Former RBS Chief executive, Sir Fred Goodwin and former RBS Chairman, Tom McKillop will not face close scrutiny from the Financial Services Authority.

According to an article in the Sunday Telegraph and other reports, the FSA will not be pointing fingers at Fred Goodwin (also known as Fred the Shred for completely unknown reasons) and Tom McKillop both of whom held the most senior positions in the Royal Bank of Scotland and oversaw its catastrophic demise and near complete nationalisation.

Apparently it will be Johnny Cameron who will be put under pressure from the FSA seeing as he was the head of RBS's investment banking at the time of the of the bank's collapse but according to the report in the Sunday Telegraph and other sources, the 'global financial crisis' will be cited as the real reason behind the near demise of RBS.

The FSA report's view that the decision to purchase ABN Amro for £61 billion, which many see as the reasons for the fall of RBS, will also find blame falling at the feet of the 'global financial crisis' and not at the feet of the heads of the company that purchased it.

Sir Fred Goodwin has always presented himself as honest in taking what is he believes he is entitled to, like a £703,000 per year pension for his expert and highly successful term at the helm of a bank in which he oversaw the largest annual loss in British corporate history.

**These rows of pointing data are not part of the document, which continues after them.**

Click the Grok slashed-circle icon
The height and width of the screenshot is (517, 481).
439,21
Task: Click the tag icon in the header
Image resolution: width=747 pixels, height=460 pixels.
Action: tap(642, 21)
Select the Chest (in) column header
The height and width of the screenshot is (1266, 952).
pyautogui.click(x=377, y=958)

There may indeed be a legal case for Sir Fred and Tom McKillop, which would absolve both men of responsibility and we should not forget the law is the law and the FSA are more than aware of this.

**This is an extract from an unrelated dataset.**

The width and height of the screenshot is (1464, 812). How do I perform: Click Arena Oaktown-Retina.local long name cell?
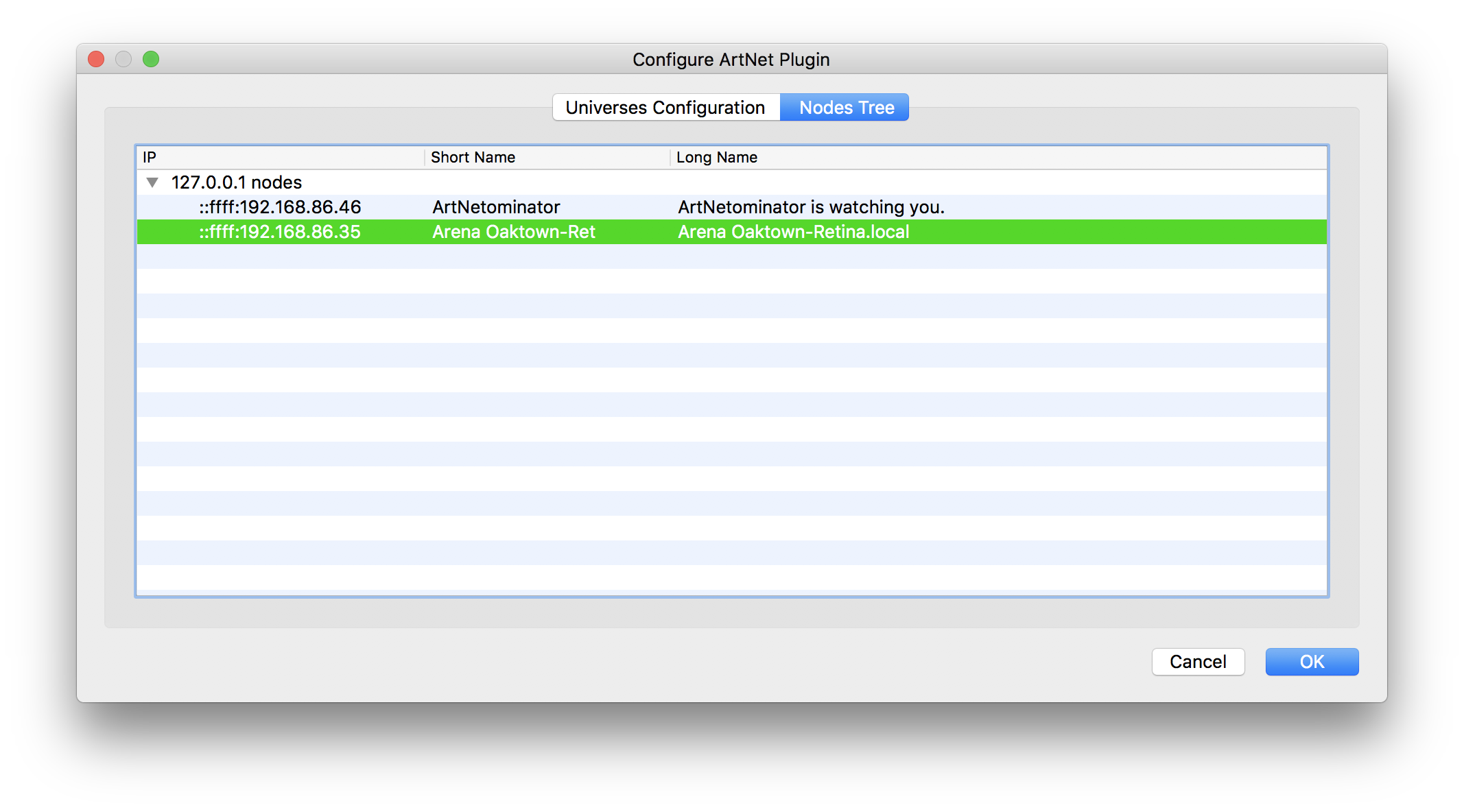pyautogui.click(x=793, y=232)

But does the law represent justice? Some might well disagree.

Sir Fred Goodwin and Tom McKillop must both be blameless in the collapse of RBS, why else would the FSA not require serious investigation in their involvement of the collapse of one of the world's biggest banks?

It is only fair that we tip our caps to those who have played their part in the catastrophic mayhem now engulfing the financial system and pay them what they deserve and never ask the questions, which might shed light onto the endemic corruption at the heart of many of our financial institutions…….of course I am not talking about Sir Fred or Tom McKillop because that might be libellous and would be wholly inappropriate.

And to suggest that the Fred and Tom are deliberately being omitted form any investigation might call the FSA into disrepute and question its position as being unbiased and beyond reproach.

We cannot allow ourselves the luxury to question the integrity of those who may seem to have gotten away Scot-free from justice and once again I am not taking about Fred or Tom.